§ Source passage:
·····

Fig. 4.2: System speed-up vs. number of kernels mapped to HW device with bandwidth and no bandwidth constraint

kernels which maximize the total system acceleration (SAcc) onto the FPGA under a given area (MA) and bandwidth (BW) constraint.

In the first step, our method partitions original SW program into separate kernels. The granularity of each kernel is a function, thus decided by the programming style in each application (also called coarse-grained partitioning). Other approaches [28] use task graphs as inputs and can thus create more optimal (finer) partitions (also called fine-grained partitioning). Because a commercial HLS tool is used to synthesize each partitioning kernel, such fine-grained partitioning cannot be done and the internal controllability is lacked. These are the drawbacks caused by endorsing HLS tool in partitioning stage.



Fig. 4.3: Flow chart overview of proposed flow

However, HLS allows proposed method to get more accurate area and timing results comparing to normal estimation.

The proposed method then continues by performing HLS on each of these kernels and by extracting their design parameters, in particular area (A) the performance measured as latency (L). Based on these parameters bandwidth required (B) is computed for each kernel, which allows method to fully characterize each kernel of each application. Once the partitioning and synthesis stage have been completed, the method continues by allocating the individual kernels of the different application onto the FPGA and figures out the optimal mapping decision with best performance.

The optimal kernel mapping problem concerns how to optimally map computationally intensive kernels  $K_{list} = \{K_1, ..., K_N\}$  merged from each application  $APP_i$  onto the FPGA with given area MA and a maximum bandwidth BW between the microprocessor and the FPGA so that the acceleration SAccof the entire system is maximized. This optimization problem is normally decomposed in two main steps[42]: (1) Partitioning of the applications into N disjoint sets of kernels  $K_n$ . (2) For all the kernels  $K_n$  devise an optimal mapping so that the cost function is maximized (in this case acceleration) under a set of given constraints (here are FPGA area MA and communication bandwidth BW). This problem can be reduced to a 0-1 knapsack problem which can be efficiently solved using dynamic programming [43] shown in Algorithm 1.

**Step 1: Reduce Invalid Partition:** As the kernels are function-based, each function has different properties, e.g. some have larger number of arguments requiring a large bus bandwidth, while some are too simple to be accelerated and others do not meet the constraints. Thus before making any mapping decision, such kernel are removed from the candidate list in order to reduce the complexity system.

·····

§ Records supplied:

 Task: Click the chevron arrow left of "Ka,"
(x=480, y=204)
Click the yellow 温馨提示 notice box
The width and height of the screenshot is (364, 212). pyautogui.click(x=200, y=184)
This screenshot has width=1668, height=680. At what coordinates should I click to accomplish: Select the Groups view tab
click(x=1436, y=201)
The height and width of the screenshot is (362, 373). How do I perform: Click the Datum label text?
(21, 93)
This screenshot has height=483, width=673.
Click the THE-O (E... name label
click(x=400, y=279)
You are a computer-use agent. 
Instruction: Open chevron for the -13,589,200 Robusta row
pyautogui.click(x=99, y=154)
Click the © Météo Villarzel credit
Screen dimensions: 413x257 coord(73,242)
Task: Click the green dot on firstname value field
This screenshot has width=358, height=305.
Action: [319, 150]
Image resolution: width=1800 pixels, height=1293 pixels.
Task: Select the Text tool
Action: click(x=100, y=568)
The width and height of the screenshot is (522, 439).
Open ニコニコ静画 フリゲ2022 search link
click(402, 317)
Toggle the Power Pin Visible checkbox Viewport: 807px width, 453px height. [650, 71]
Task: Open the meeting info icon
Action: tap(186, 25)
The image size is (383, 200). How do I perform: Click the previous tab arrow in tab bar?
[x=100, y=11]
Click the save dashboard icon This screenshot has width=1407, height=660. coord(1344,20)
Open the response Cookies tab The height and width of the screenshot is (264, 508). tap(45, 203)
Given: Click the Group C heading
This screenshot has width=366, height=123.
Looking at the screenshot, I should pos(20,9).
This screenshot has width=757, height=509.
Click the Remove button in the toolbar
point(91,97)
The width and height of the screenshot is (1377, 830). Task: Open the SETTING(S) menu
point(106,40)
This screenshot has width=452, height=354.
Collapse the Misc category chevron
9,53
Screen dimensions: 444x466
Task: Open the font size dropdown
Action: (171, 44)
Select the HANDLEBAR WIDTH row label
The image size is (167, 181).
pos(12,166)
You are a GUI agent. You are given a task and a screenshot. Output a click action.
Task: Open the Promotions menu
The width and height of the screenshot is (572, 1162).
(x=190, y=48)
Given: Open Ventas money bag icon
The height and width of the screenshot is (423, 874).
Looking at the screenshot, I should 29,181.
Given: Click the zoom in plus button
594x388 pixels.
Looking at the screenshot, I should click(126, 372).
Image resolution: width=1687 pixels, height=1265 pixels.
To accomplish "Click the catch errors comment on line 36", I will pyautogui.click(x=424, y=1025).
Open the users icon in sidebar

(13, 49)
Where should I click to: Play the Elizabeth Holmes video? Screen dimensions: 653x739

·····

§ Instructions:
1. Do the following statements agree with the passage on mapping kernels onto an FPGA? For each, answer yes or no and quote the deciding words from the passage.
(a) In the proposed method, each kernel corresponds to a function.
(b) The proposed method uses task graphs to produce fine-grained partitions.
(c) The kernel-mapping problem can be reduced to a 0-1 knapsack problem.
2. Continue the passage on mapping kernels onto an FPGA from the point where it stops.

§ Final results:
1.
(a) Yes: "The granularity of each kernel is a function"
(b) No: "Because a commercial HLS tool is used to synthesize each partitioning kernel, such fine-grained partitioning cannot be done"
(c) Yes: "This problem can be reduced to a 0-1 knapsack problem which can be efficiently solved using dynamic programming"

2.
Step 2: Dynamic Programming: This is the main step of the proposed method which is displayed in Algorithm 1. It takes as inputs N valid kernels  $K_{list}$  which can be accelerated on the FPGA, the total area constraint MA and the bandwidth constraint BW of the system.

New systems can be created by adding kernels one by one recursively. The system performance can be calculated by

$$SP(n, A) = max(SP(n - 1, A), SP(n - 1, A - A_n) + P_n)$$
(4.1)

where SP(n, A) is the system performance contain 1 to n kernels with area limit of A and,  $A_n$  and  $P_n$  are the individual area and performance of  $n^{th}$ kernel. Each time a new kernel is considered, the resultant system is checked through area limit range from 0 to (MA - kArea) and candidate list is updated if result is better. Because area is not the only considered constraint resultant system is remained if If it is dominated result. In order to avoid the repetition of the area and performance estimation each time a new system is generated, this data is stored in a memory  $partition_{mem}$  for fast retrieval, which is shown from line 9 to 14 in Algorithm 1. **Step 3: Report Solution:** Once systems considering all kernels have been generated, the optimal (i.e. highest acceleration) solution is selected from the *partition*<sub>list</sub> and reported.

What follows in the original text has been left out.